Bake at 425° for 20 minutes; remove from oven, and brush again with egg mixture. Fill eyes, nose, and mouth with remaining 1 cup cheese. Bake 5 to 10 more minutes or until golden brown.
Yield: 6 to 8 servings
Prep: 15 min., Bake: 15 min., Stand: 5 min.
1 (11-oz.) can refrigerated breadstick dough
12 bun-length hot dogs
Wooden picks (optional)
Vegetable cooking spray
1. Preheat oven to 400°. Unroll breadstick dough, and separate into 12 strips at perforations. Gently stretch each strip to a length of 8 inches.
2. Wrap 1 dough strip lengthwise around each hot dog. Secure with wooden picks, if necessary. Coat lightly with cooking spray. Place on a lightly greased baking sheet.

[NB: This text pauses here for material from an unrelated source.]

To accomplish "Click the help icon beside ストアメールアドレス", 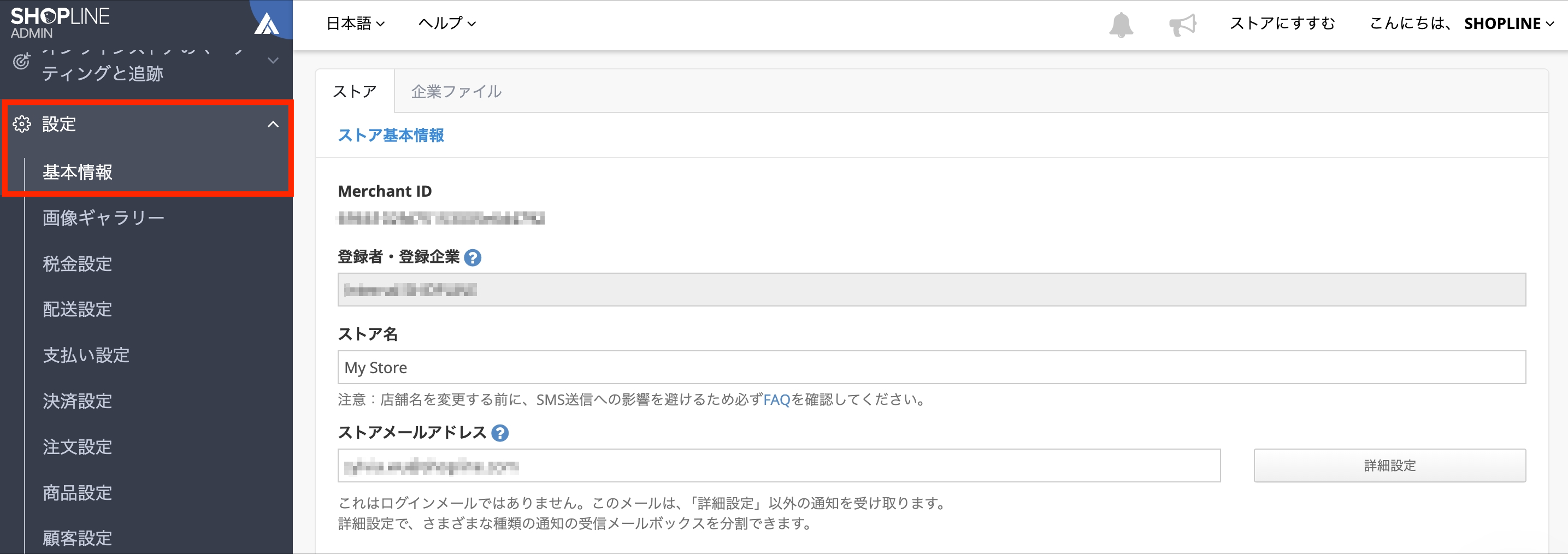I will tap(500, 433).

3. Bake at 400° for 15 minutes or until golden brown. Let stand 5 minutes. (If using wooden picks, remove before serving.)
Garlic Mummy Dogs: Substitute 1 (11-oz.) can refrigerated garlic breadstick dough. Proceed with recipe as directed.
Parmesan-Garlic Mummy Dogs: Substitute 1 (11-oz.) can refrigerated Parmesan-garlic breadstick dough. Proceed with recipe as directed.
Garlic-Herb Mummy Dogs: Substitute 1 (11-oz.) can refrigerated garlic-herb breadstick dough. Proceed with recipe as directed.